Parabéns, Stallone: 71 anos de carisma

Parabéns, Stallone: 71 anos de carisma

Rodrigo Fonseca

06 de julho de 2017 | 13h06

Stallone, que completa 71 anos neste 6 de julho, prepara a parte 2 de “Rota de Fuga”

RODRIGO FONSECA
Ao averiguar dados de rentabilidade comercial dos astros mais populares do cinema, em uma recente pesquisa de mercado, a Universidade do Tennessee chegou a uma estatística que aponta Sylvester Stallone como o astro de maior mobilização de bilheteria dos últimos 45 anos, pela recorrente presença dele em circuito, estrelando ou dublando cerca de dois filmes anualmente. Nesta quinta, dia 6, ele completa 71 anos, e segue imbatível – como nenhum outro de seus pares de ação – como Midas na venda de ingressos. Filmes deles que, nos EUA, têm mediana combustão incendeiam circuitos de língua estrangeira, como o da Índia, onde seu Rambo foi refilmado nos parâmetros de Bollywood. Assimilado até pela Marvel, que o escalou para viver o mercenário estelar Stakar em Guardiões da Galáxia: Volume 2, o septuagenário Sly está preparando a parte dois de Rota de Fuga (2013), chamada Escape Plan 2: Hades – o original será exibido esta noite, às 18h10, no Megapix. Ele tem ainda pela frente um thriller cômico com Jackie Chan, batizado de Ex-Baghdad. Todos querem trabalhar com ele não só pelas cifras populdas em torno de seu carisma, mas pela mobilização afetiva de Hollywood que ele alcançou ao ganhar o Globo de Ouro de melhor ator coadjuvante pelo papel de Rocky Balboa em Creed: Nascido Para Lutar, que será exibido nesta quinta, às 20h, no Maxprime.   

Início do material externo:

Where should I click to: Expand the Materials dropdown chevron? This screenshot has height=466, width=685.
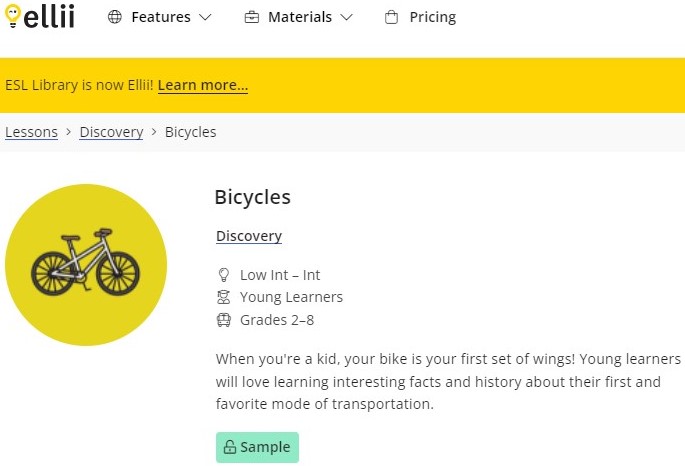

Tiger Shroff é o Rambo da Índia: herdeiro de Sly

A fim de entender melhor a mítica do astro e sua habilidade de interferir na economia do audiovisual, a Universidade do Tennessee organizou um livro sobre ele: The Ultimate Stallone Reader – Sylvester Stallone as Star, Icon, Auteur, com artigos feitos sob curadoria do professor Chris Holmlund. Eele contou com o apoio de um corpo docente de teóricos das maiores faculdades dos EUA. O livro traz Rocky na capa, também numa forma de celebrar suas quatro décadas de existência, abordada ainda no recente documentário John G. Avildsen: King of Underdogs, de Derek Wayne Johnson, previsto para chegar ao Brasil em novembro.

Obrigatório como reflexão sobre a evolução comportamental dos gêneros, a partir do audiovisual, o livro, publicado pela Wallflower Press, começa com um mapeamento dos bilhões que Stallone rendeu para os estúdios americanos, seja em fenômenos como a franquia Rocky quanto em produções de menor rentabilidade (mas marcadas pela adoração popular) como Falcão, o Campeão dos Campeões (Over The Top, de 1987). Orçado em US$ 35 milhões, Creed arrecadou US$ 172 milhões na venda de ingressos. Na comparação com os demais astros de ação, Holmlund mostra que, diferentemente de Schwarzenegger ou Bruce Willis, que apenas atuam, Sly sobressaiu-se em outros terrenos, produzindo, escrevendo e dirigindo. Os professores apontam o fato de que foram raríssimos os atores, em toda a História do Cinema, que conseguiram emplacar DOIS personagens icônicos e míticos, como Stallone conseguiu com Balboa e Rambo.

“Creed”: Globo de Ouro de coadjuvante

Quando recebeu o Globo de Ouro por Creed, ele chamou Rocky de seu “amigo imaginário”, referindo-se a ele como “o melhor amigo que alguém poderia ter”. De uma certa forma, Rocky virou o amigo imaginário de todos nós. Longa vida a essa amizade. Feliz aniversário, amigo.